- Episode no.: Season 1 Episode 1
- Directed by: James Burrows
- Written by: Bonnie and Terry Turner
- Production code: 101
- Original air date: January 9, 1996

Guest appearances
- David DeLuise as Bug Pollone; Dan Gilvezan as Radio DJ; Chris Hogan as Aubrey Pitman; Susan Leslie as Kissing Woman; Ian Lithgow as Leon; Danielle Nicolet as Caryn; Marnette Patterson as Volleyball Girl; Jennifer Rhodes as Mrs. Sumner; Elmarie Wendel as Mrs. Mamie Dubcek;

Episode chronology
| ← Previous — | Next → "Post-Nasal Dick" |
- 3rd Rock from the Sun (season 1)

= Brains and Eggs =

"Brains and Eggs" is the pilot episode of the American sitcom 3rd Rock from the Sun. The episode, which originally aired on NBC on January 9, 1996, depicts an extraterrestrial research expedition coming to Earth in the guise of what they think is a typical human family.

==Plot==
In the town of Rutherford, Ohio, the aliens appear in their human forms aboard a 1963 Rambler convertible. The High Commander has become family patriarch Dick Solomon, the Security Officer is his sister Sally and the Information Officer (who is actually the oldest of the aliens) has become Tommy, Dick's teenage son. Another alien, who has no obvious purpose yet, has taken on the form of Dick's brother Harry.

The first discovery they all make is that none of them can swivel their heads around a hundred and eighty degrees and thus cannot lick their backs. Shortly thereafter, Dick scrounges up a job as a physics professor at nearby Pendelton State University and the aliens rent a loft apartment from Mrs. Mamie Dubcek, who remains their landlady for the rest of the series. At work, Dick becomes smitten with Dr. Mary Albright, an anthropology professor with whom he shares an office.

When he accidentally upsets Mary, he discovers emotions, of which the aliens previously had no knowledge. Intrigued and confused by the concept, Dick takes the family to a party at the dean's house, where he apologizes to Mary there and she somewhat returns his affections. He later tells the rest of his crew that humans must be more complex than they ever thought and decides they will remain on Earth to further study the human condition.
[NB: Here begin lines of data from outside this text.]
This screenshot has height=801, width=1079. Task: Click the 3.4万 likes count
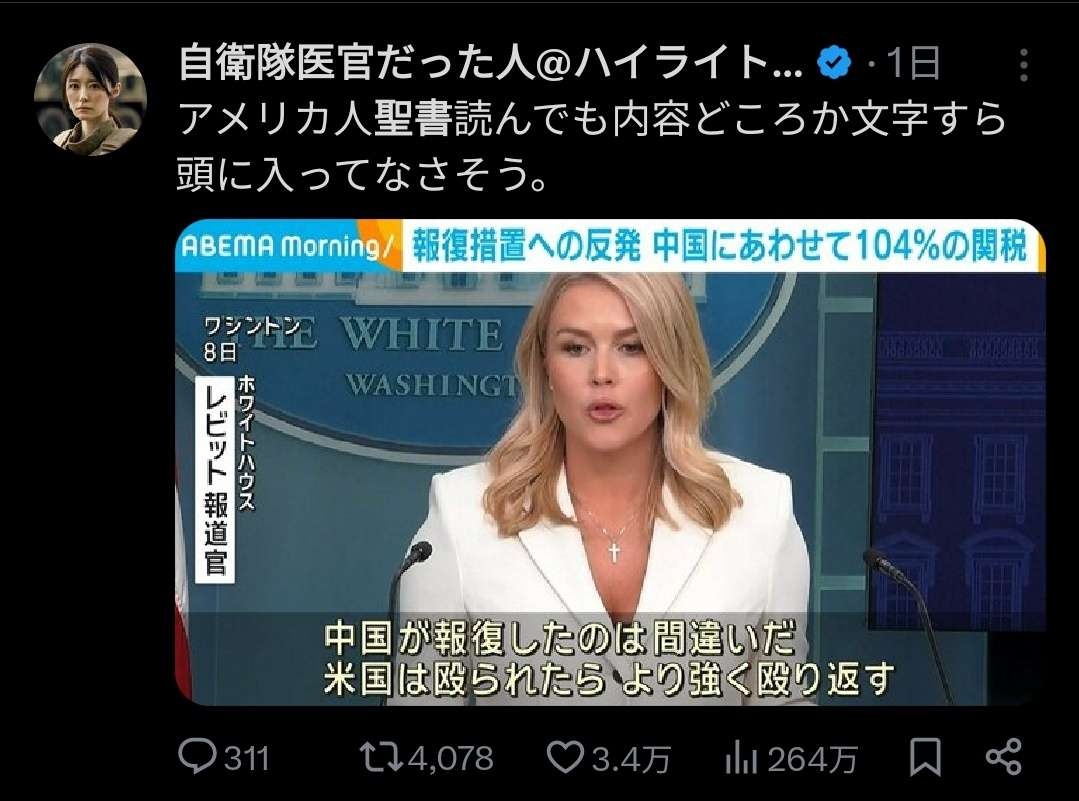[631, 759]
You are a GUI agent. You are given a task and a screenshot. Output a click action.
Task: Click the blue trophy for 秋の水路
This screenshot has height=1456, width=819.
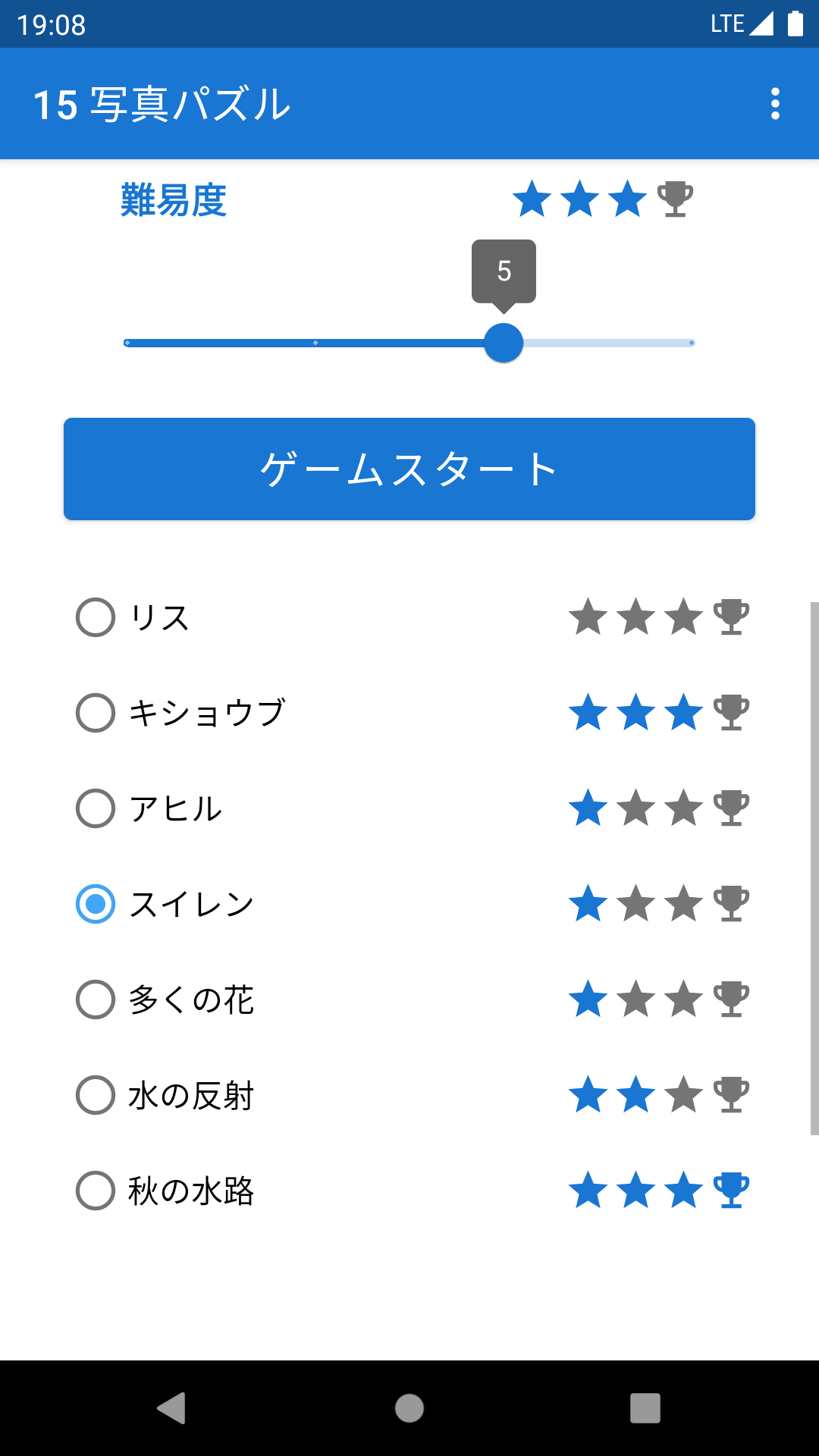tap(732, 1190)
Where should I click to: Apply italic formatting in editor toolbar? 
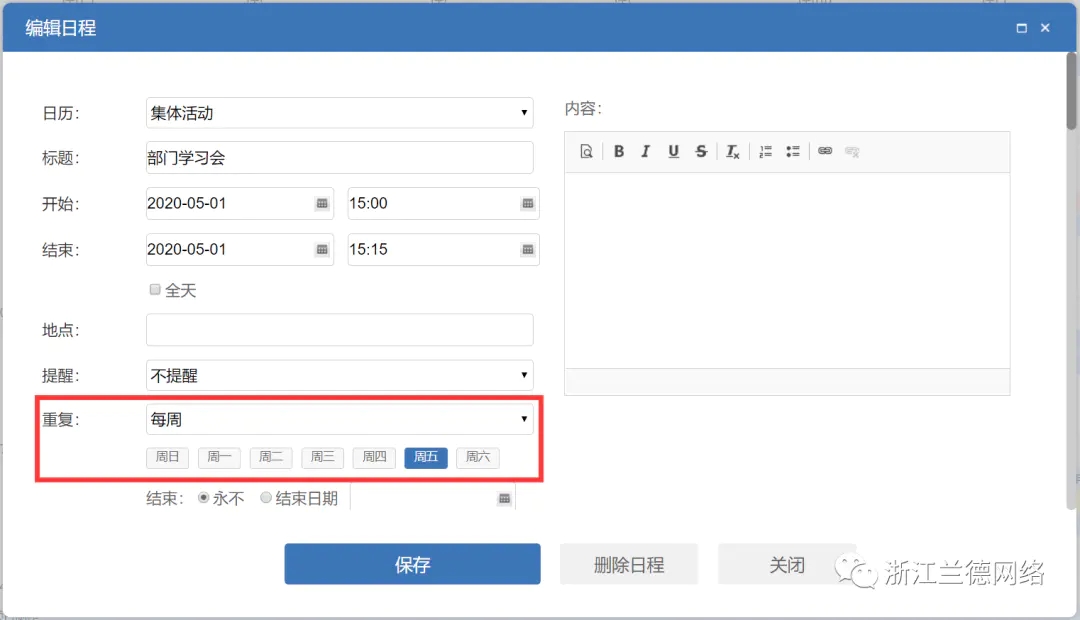pyautogui.click(x=646, y=152)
The rest of the aliens believe he actually wants to stay due to his infatuation with Mary, but Dick has his way since he is High Commander.

==Reception==
Reviews of the pilot were mixed and it was criticized for its abundant sex jokes, which were seen as "cheap". The Daily News of Los Angeles reported that "as terrific as Lithgow is in his first weekly series, the show arrives dressed as one colossal breast joke." Some critics compared the series to the short-lived Champs, which debuted on the same day.

The episode was watched by 23 million viewers.

==Differences in the sets==
The sets seen in this episode are markedly different from those used later in the show's run. For instance, the Solomons' loft apartment does not have a staircase and the room is instead entered through the door that would later lead to Dick's bedroom. In Dick and Mary's office, Dick has the desk that would later become Mary's and vice versa. Also, most of the set dressing in the office is different and it is entered through the door that later leads to Nina's office. The sets were altered in "Truth or Dick", the next episode to be filmed, and they remained largely unchanged for the remainder of the show's run.

==Background==
This episode is actually the second version of the pilot to be filmed. Originally, Dick's love interest was to be a secretary, but, after the first pilot, it became apparent to the show's producers that the aliens bounced off everything and that "straight" comic foils were required. The love interest was subsequently rewritten to be a fellow professor and a new character, Nina Campbell, became the secretary. Nina was added since it was thought that an "edge in the office" was needed. Jane Curtin and Simbi Khali joined the cast two weeks after the rest of the regulars.